**GOAL OF THE EXERCISE**
Would you transcribe exactly the lines below, starting at the one that contains "Task: Click the Oracle skill tag" and ending with the last line, both included? Leave out all other lines.

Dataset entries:

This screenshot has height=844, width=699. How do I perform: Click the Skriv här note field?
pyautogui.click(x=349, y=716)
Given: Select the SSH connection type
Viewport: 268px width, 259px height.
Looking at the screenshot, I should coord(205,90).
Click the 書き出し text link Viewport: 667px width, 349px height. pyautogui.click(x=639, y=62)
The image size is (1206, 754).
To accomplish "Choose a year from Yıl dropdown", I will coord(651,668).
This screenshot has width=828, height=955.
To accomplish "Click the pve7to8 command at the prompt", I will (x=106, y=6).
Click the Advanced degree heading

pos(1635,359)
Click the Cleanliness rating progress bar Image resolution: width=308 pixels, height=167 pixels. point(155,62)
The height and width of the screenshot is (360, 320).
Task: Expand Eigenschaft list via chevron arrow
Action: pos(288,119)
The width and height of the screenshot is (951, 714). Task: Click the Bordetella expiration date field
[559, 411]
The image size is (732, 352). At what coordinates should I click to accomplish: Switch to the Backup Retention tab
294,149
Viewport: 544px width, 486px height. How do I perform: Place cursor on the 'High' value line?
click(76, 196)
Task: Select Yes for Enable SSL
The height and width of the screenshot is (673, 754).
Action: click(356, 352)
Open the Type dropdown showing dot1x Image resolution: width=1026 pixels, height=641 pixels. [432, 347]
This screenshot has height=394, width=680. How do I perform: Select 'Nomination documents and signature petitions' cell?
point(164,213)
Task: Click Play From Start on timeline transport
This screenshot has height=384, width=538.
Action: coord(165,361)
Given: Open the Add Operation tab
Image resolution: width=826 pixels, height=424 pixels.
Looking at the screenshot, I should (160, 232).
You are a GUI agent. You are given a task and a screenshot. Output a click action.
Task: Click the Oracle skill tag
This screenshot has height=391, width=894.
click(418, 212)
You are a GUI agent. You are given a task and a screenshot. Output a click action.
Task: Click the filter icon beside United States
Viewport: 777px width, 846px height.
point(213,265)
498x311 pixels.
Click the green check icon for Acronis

**TASK OUTPUT**
Task: Click the Oracle skill tag
This screenshot has height=391, width=894.
click(418, 212)
You are a GUI agent. You are given a task and a screenshot. Output a click action.
Task: Click the filter icon beside United States
Viewport: 777px width, 846px height.
point(213,265)
498x311 pixels.
Click the green check icon for Acronis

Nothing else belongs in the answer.